Media companies have struggled to hold onto communities as readers now bounce around to whatever content their friends on Twitter and Facebook make a compelling case for. Meanwhile, somehow, a new medium has gotten buzzy, one that barely works without third party applications like iTunes, Stitcher or Overcast: podcasting. In its native habitat, a podcast has nothing visual, clickable or shareable.

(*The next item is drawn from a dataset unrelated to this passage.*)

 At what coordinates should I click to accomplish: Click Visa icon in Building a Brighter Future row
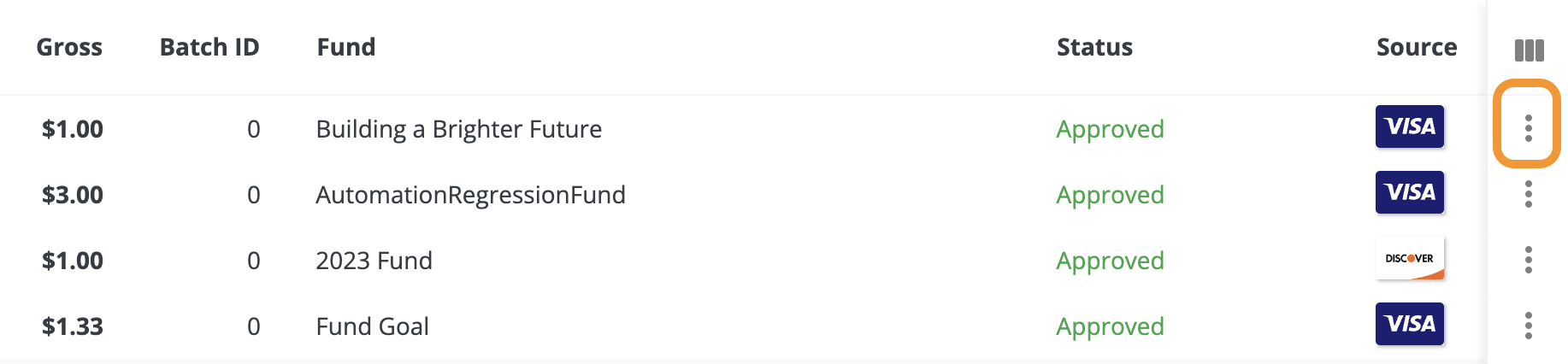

Yet, the word podcast experts like to use when they talk about the medium is “intimate.” So, if listeners feel so close to these shows, does that mean that they can build communities better than brands that rely on scribes? Brooklyn-based Gimlet Media has made community part of its business model, by asking listeners to give money to the company, despite the fact that its ad-supported shows are distributed free. Naturally, it offers special perks to people that buy $5 per month memberships, and it has just launched a new one: access to the company’s Slack account.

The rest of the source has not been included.